----- Document section

Short-Term Forecasting

ARENA projects

ARENA’s Short-Term Forecasting (STF) trial is exploring the potential for wind and solar farms to provide their own, more accurate, forecasts of their output into the Australian Energy Market Operator’s (AEMO) dispatch system. This is a summary of the progress and insights gained between October 2019 and April 2020.

Read the STF trial background
Read STF reports

Trial-wide insights

  • On average, the trial’s self-forecasts accredited by AEMO are more accurate than AEMO’s current forecasting system. Trial participants have confidence that onsite, high-dimensional weather forecasting models can outperform AEMO’s current system.
  • Machine learning algorithms that produce the self-forecasts benefit from 12 months of training to account for seasonal changes at site locations. (Windlab & Vestas)
  • Site maintenance and communications outages known as ‘edge cases’ can affect forecast accuracy. (Windlab)
  • Self-forecast models should account for AEMO constraints to avoid higher causer pays charges (Meridian, Fulcrum 3D). E.g. Advisian developed two models, one using Wind Power during non-constrained periods and another that relies on external factors such as wind speed and direction. These models run in parallel and the algorithm switches depending on if a constraint is active. This is essential for accurate forecasts when constraints are lifted. (Advisian)

----------

- [What the task asks] Continue the Short-Term Forecasting text from where it stops.

----- Given material

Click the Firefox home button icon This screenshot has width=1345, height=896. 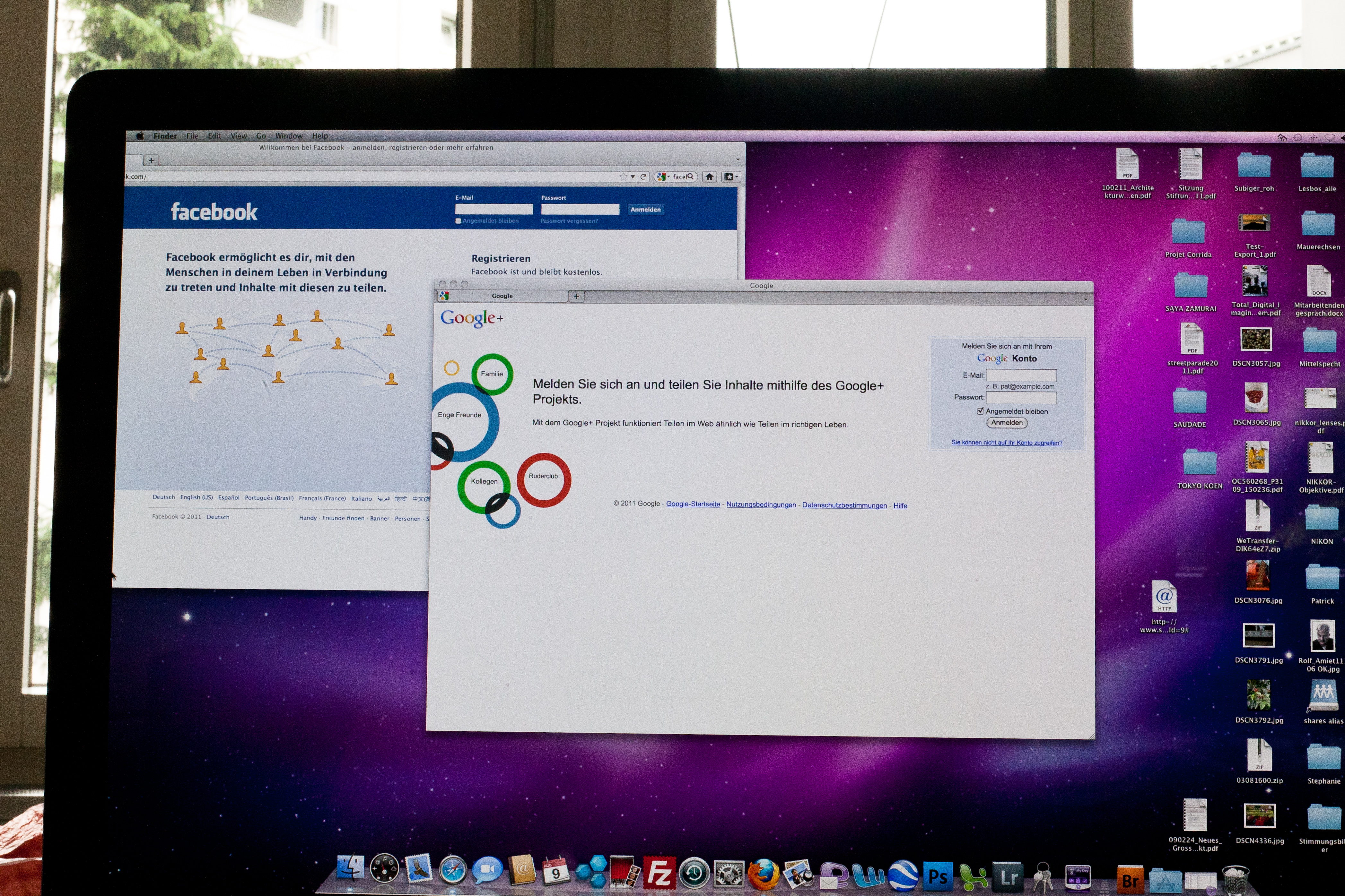click(709, 177)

----------

- [In response]
  • The AEMO Causer Pays Factor methodology and data accessibility was designed for AEMO internal use and static publication. Participants found it difficult to navigate (IMC, Vestas). Some participants have replicated the AEMO model, which will allow the commercial benefits of self-forecasting to be assessed. (Fulcrum 3D, Proa Analytics, Solcast)
  • Self-forecasting is not a “set and forget” process. Both the site asset manager and self-forecast provider need data access to remain valid and signals correct to support the ongoing optimisation of the self-forecast models. (Advisian)

Solar focused insights

  • Skycam and CloudCAM system hardware used to forecast solar patterns are essential for short-term 0-30 minute ahead forecasting. Past the 30 minute mark, other data sources such as satellite imagery become more valuable. (Solcast & Proa Analytics)
  • The CloudCAM system hardware has proven to be effective in the high temperatures and often heavy rainfalls of Northern Queensland (Fulcrum 3D – Solar). In dusty areas, the Skycam lenses need to be regularly cleaned to collect accurate data. (Proa Analytics)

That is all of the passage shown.